── STUDY MATERIAL
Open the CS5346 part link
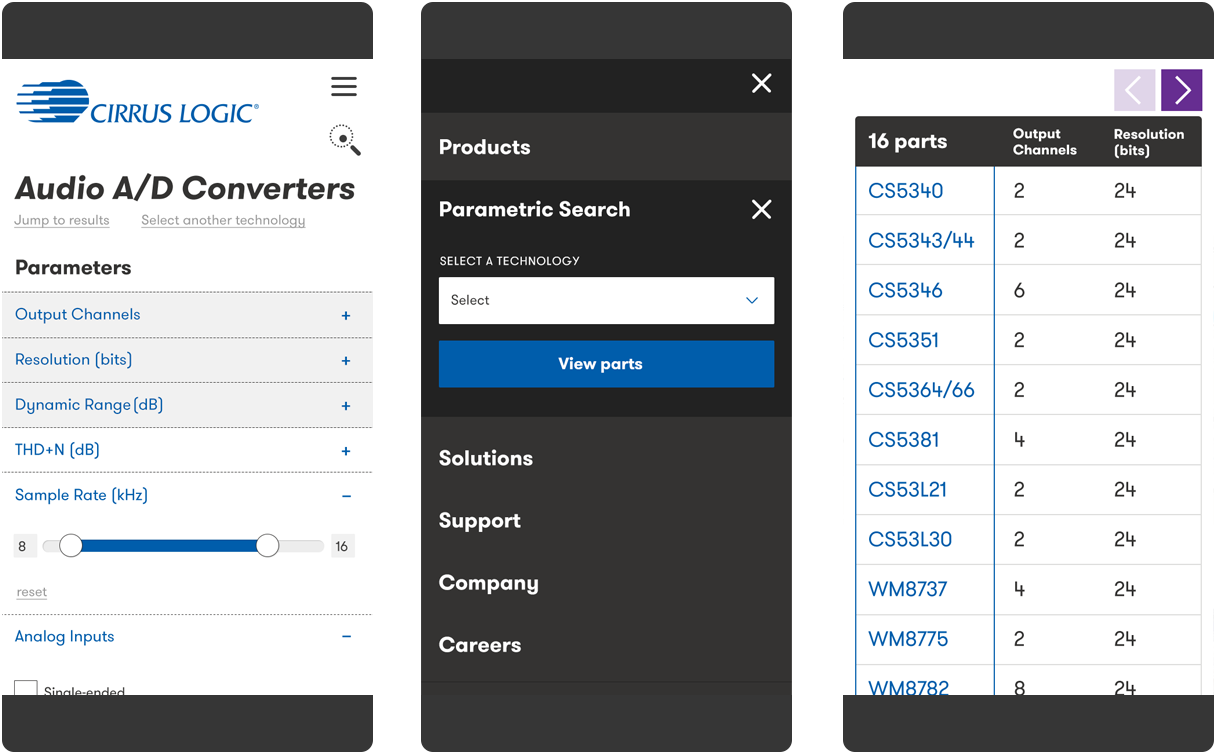Viewport: 1216px width, 754px height. tap(905, 290)
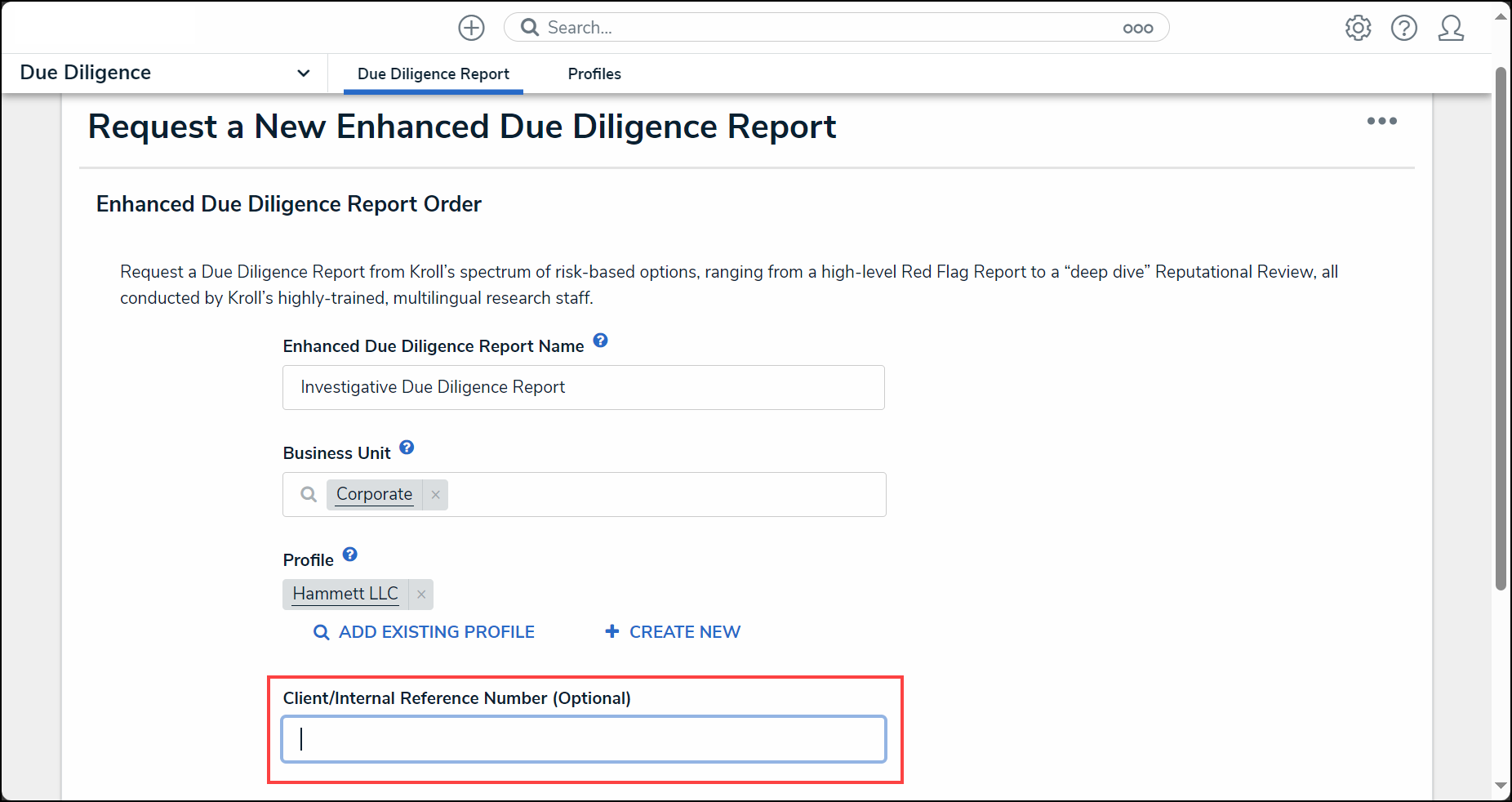Viewport: 1512px width, 802px height.
Task: Open the help question mark icon
Action: pos(1404,28)
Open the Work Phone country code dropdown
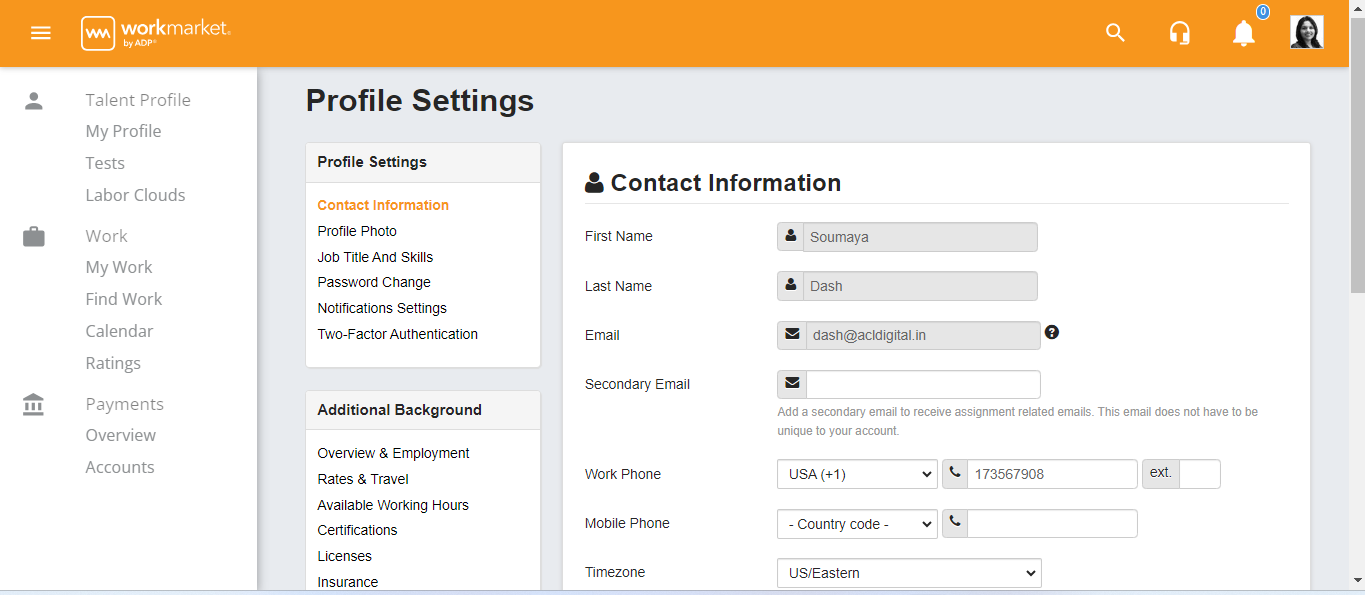The image size is (1365, 595). [856, 473]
────
● **WHAT IS BEING ASKED**
The preceding listing must be repeated exactly, with all images dropped.

● **ANSWER SPACE**
Open the CS5346 part link
Viewport: 1216px width, 754px height. tap(905, 290)
Viewport: 1512px width, 802px height.
Task: Open the help question mark icon
Action: pos(1404,28)
Open the Work Phone country code dropdown
The image size is (1365, 595). [856, 473]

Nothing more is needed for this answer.